# Traveller Not Running



## MTCowles (Nov 5, 2013)

Won't run unless the crown is held in the fully wound position, take the tension off the crown turns 1/4 and stops running.anyone any idea on my next step? I have tried releasing the spring over and rewinding but the watch is still the same,

Maybe time to invest in some watch tools and strip it?


----------



## andyclient (Aug 1, 2009)

Sounds like it is going to need a service , something is a bit gummed up and won't run under normal spring power , but when you increase the power/tension it runs hopefully a strip clean and oil will sort it , i'm guessing it will

cheers

Andy


----------



## MTCowles (Nov 5, 2013)

That's very helpful thanks. Will look into getting it serviced


----------



## antony (Dec 28, 2007)

Good old fashion movement ,I agree probabally a good clean & a service.

Great thing about it is ebay is full of those movement, so if you decide to have a go there are parts available.

Or you could just find some nice atch maker to do it for you.

I'm a bit out of touch on how much it cost to do them so can't give you a cost , some one will know.


----------



## Will Fly (Apr 10, 2012)

A clean and service by a professional watch man or horologist is going to cost around Â£100, depending whereabouts you are.


----------



## MTCowles (Nov 5, 2013)

I think buying some tools and having a play myself would be most fun.

I guess a lot of googleing and asking questions on the forum will get me through.

Would love to get stuck into it myself.

Just have to save up for some good tools as I'm guessing screwdriver set from this years Christmas crackers won't be good enough haha.

Thanks for the help.


----------



## antony (Dec 28, 2007)

If your thinking about having a go yourself.

1st buy a couple of old clocks , have a go at taking them apart ,then put them together again & again & again.

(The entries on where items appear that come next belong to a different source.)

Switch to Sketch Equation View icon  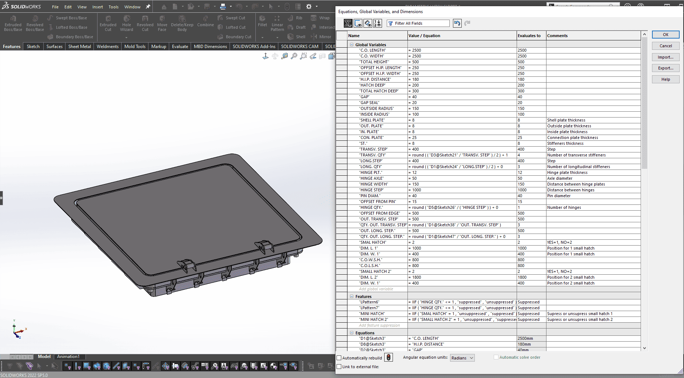358,23
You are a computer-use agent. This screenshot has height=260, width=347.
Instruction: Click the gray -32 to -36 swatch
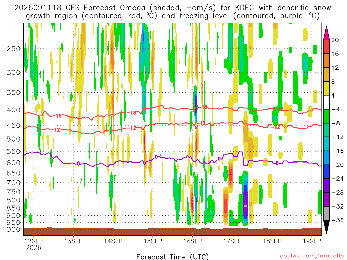pyautogui.click(x=326, y=213)
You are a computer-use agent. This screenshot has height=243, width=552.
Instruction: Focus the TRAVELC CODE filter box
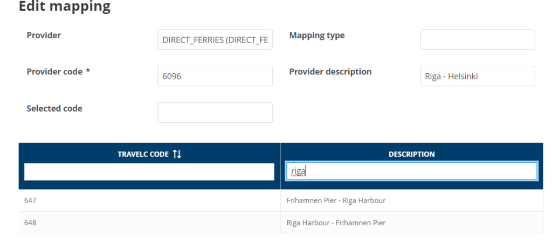(149, 172)
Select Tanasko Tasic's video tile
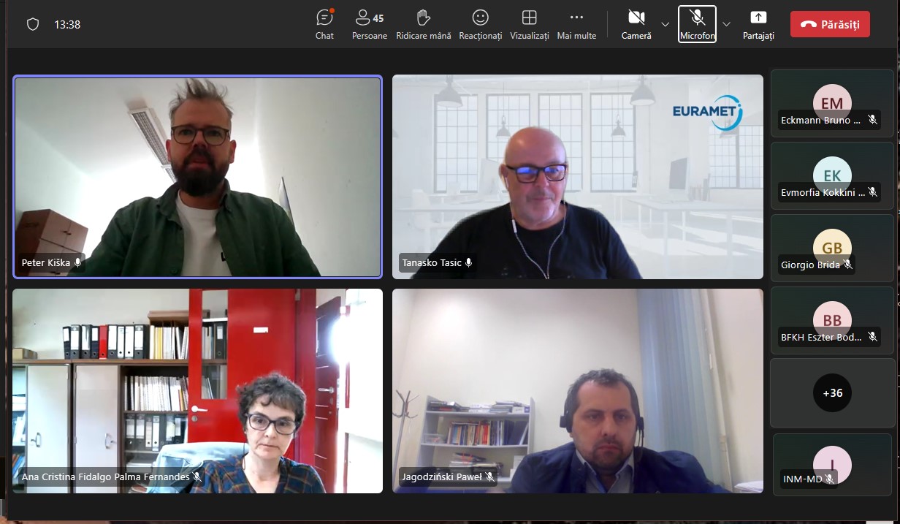 coord(577,177)
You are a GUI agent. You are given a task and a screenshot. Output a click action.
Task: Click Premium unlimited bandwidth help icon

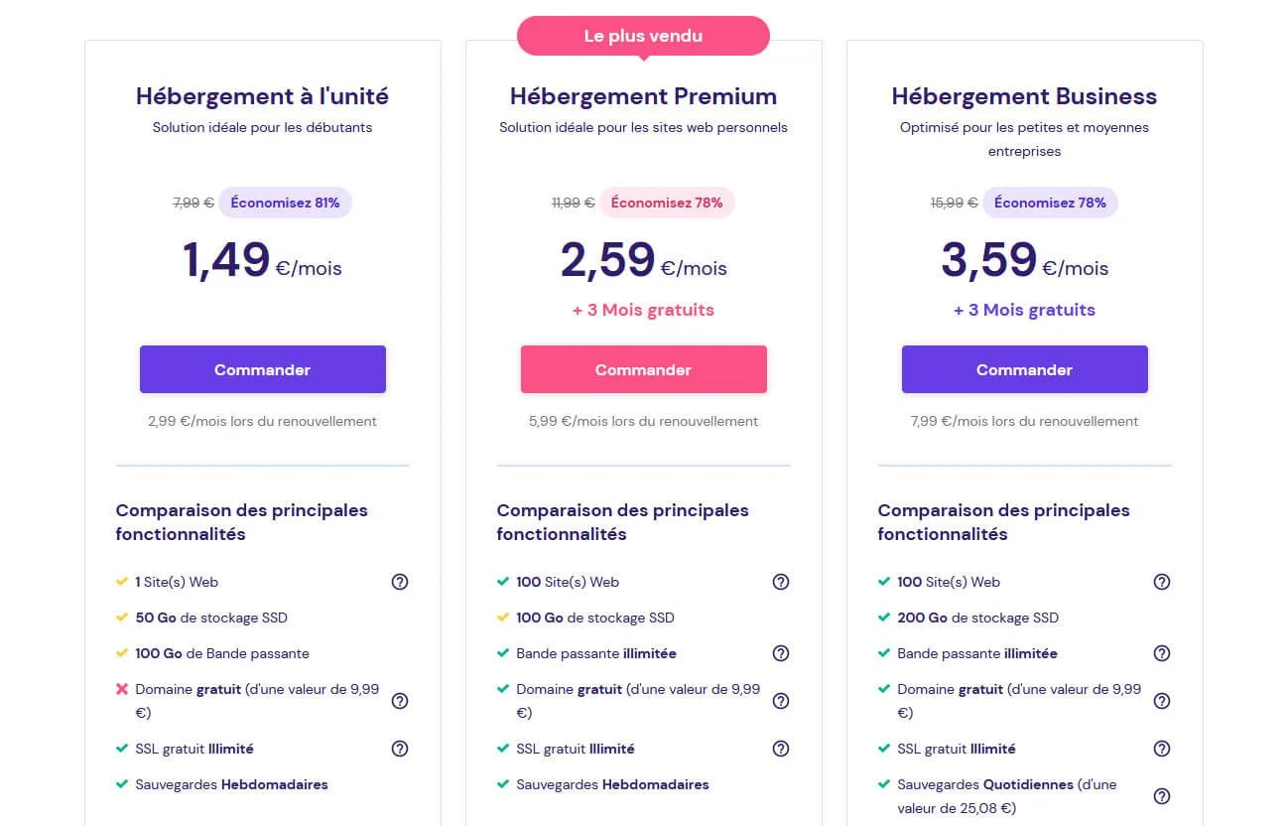(781, 653)
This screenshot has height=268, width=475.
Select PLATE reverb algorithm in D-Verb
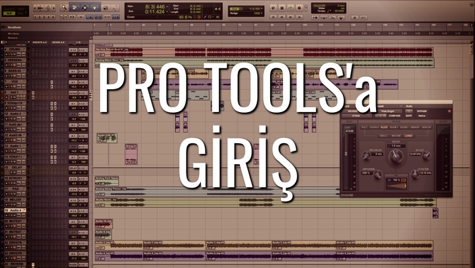click(x=384, y=128)
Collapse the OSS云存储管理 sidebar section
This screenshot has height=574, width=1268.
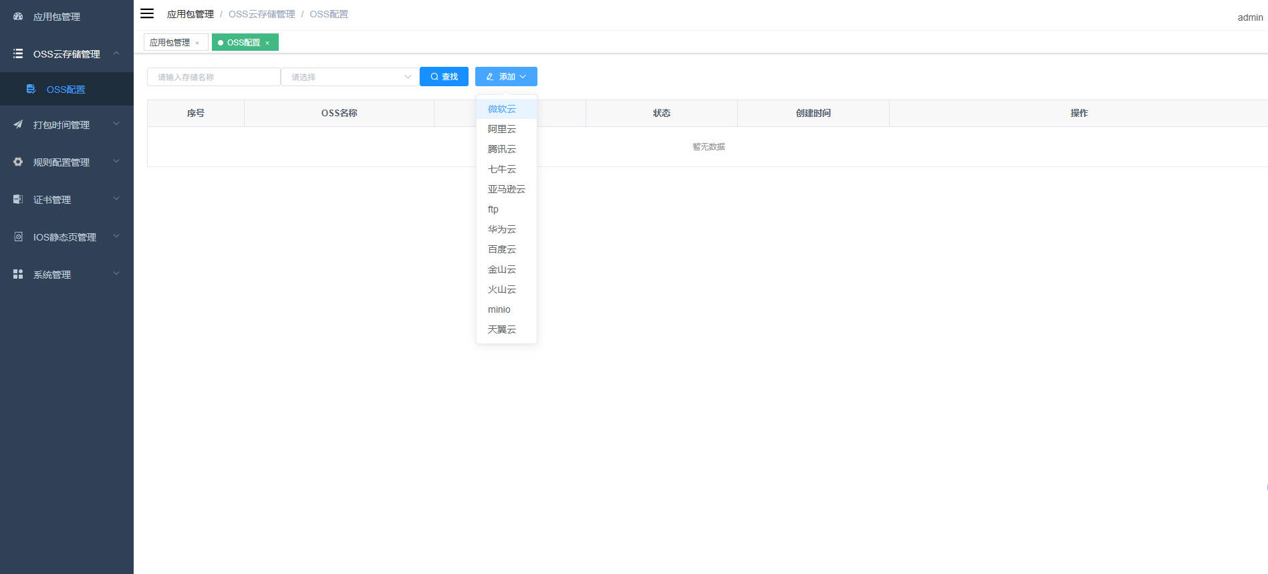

If you are sucsessfull , read lots of book & get an eye glass.

Its not as easy as you think , its just easy to break it.

Have you any pics.


----------



## MTCowles (Nov 5, 2013)

I do have an old smith mantle clock i picked up for a tenner at a car boot that runs. Fairly large so hopefully be able to see what I'm doing.

I haven't worked out the photos yet. Am not very good with internet and computers.


----------



## MTCowles (Nov 5, 2013)




----------



## antony (Dec 28, 2007)

Wonderfull pictures, I have a couple of these walthams myself , considering there getting on for almost 100 years old not looking too bad.


----------



## MTCowles (Nov 5, 2013)

Yeah right! Most you see have been looked after. Camera hasn't done the dusty corners knooks and crannys inside justice though haha.


----------